◆ Directions: From the line below that contains "Open オブジェクトの選択と表示 selection pane" to the line that contains "1411x840 pixels.", repeat every line exactly, both ends included, and nothing else.

◆ Given entries:
========
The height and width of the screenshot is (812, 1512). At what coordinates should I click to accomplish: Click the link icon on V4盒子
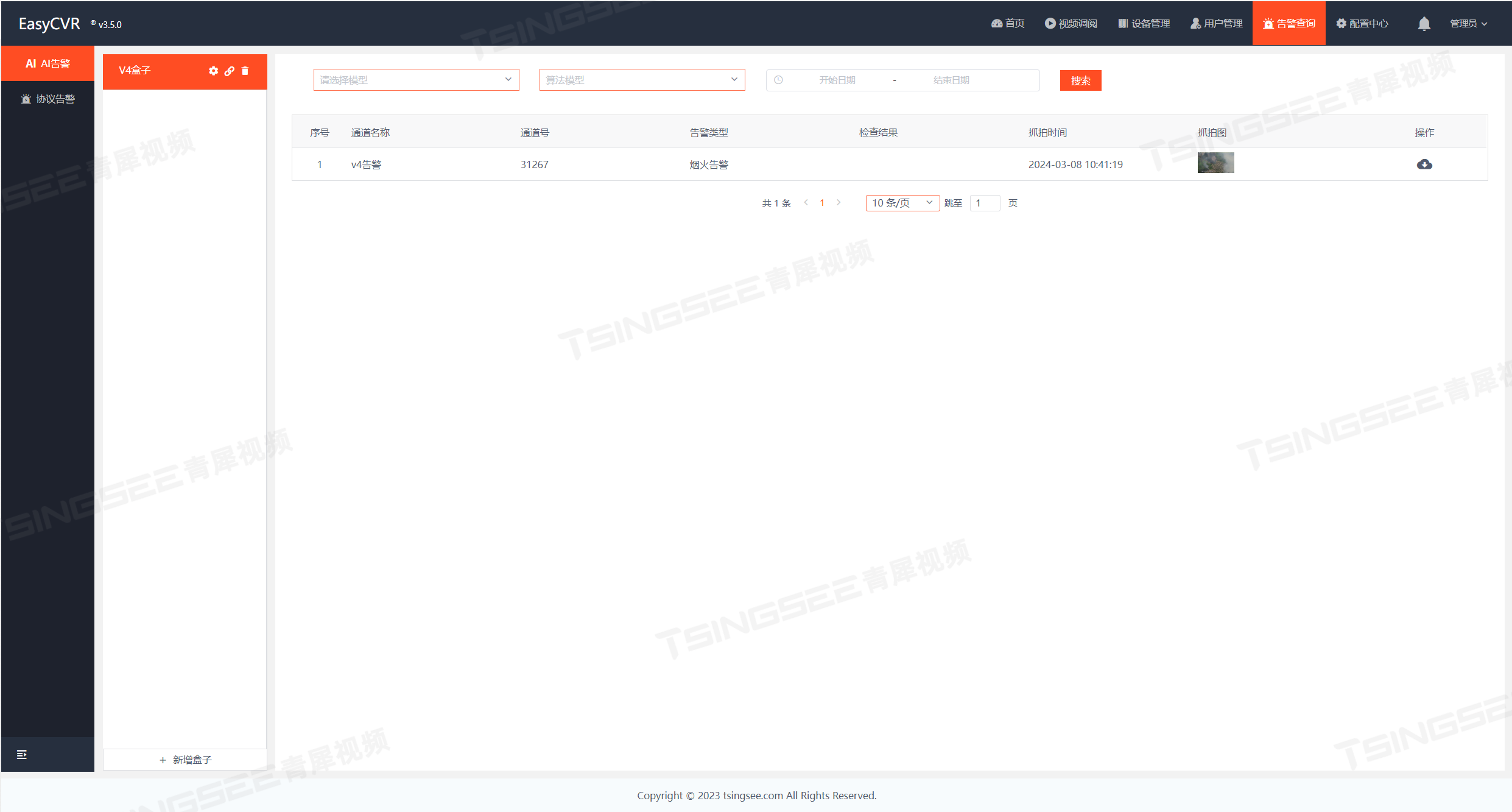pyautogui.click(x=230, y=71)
========
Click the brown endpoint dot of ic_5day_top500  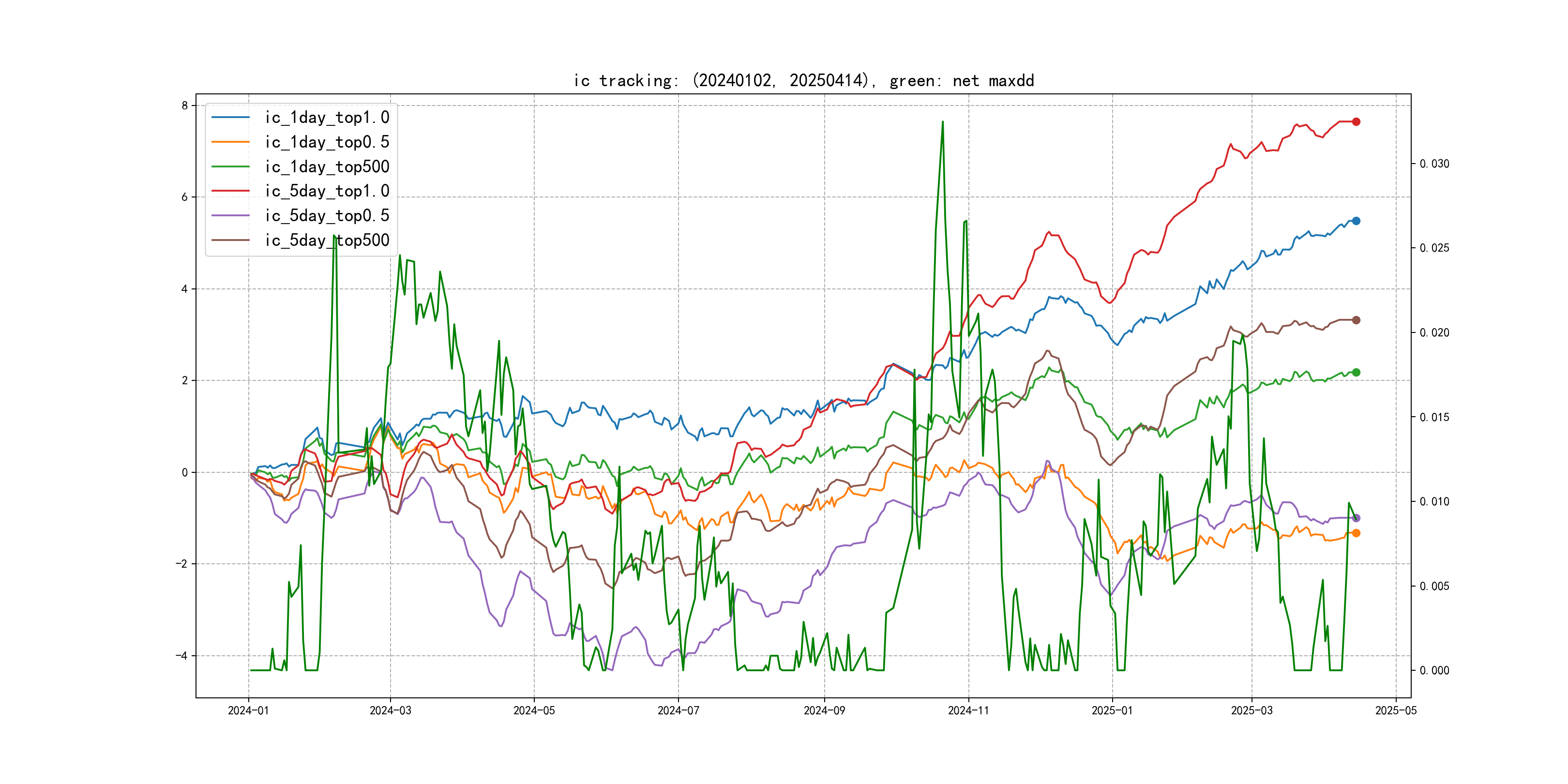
========
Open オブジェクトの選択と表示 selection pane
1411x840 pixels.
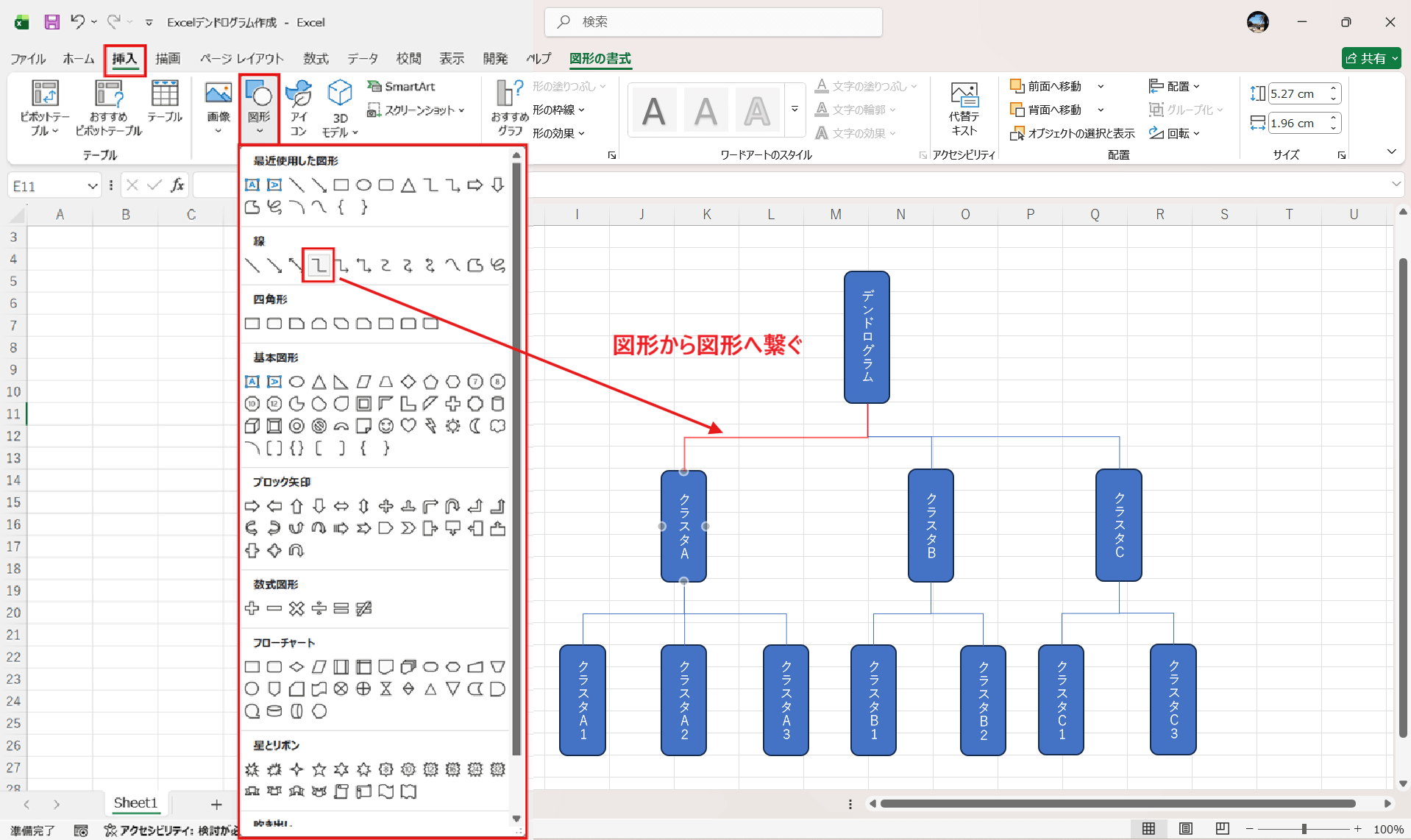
========
◆ The answer:
Open オブジェクトの選択と表示 selection pane
1411x840 pixels.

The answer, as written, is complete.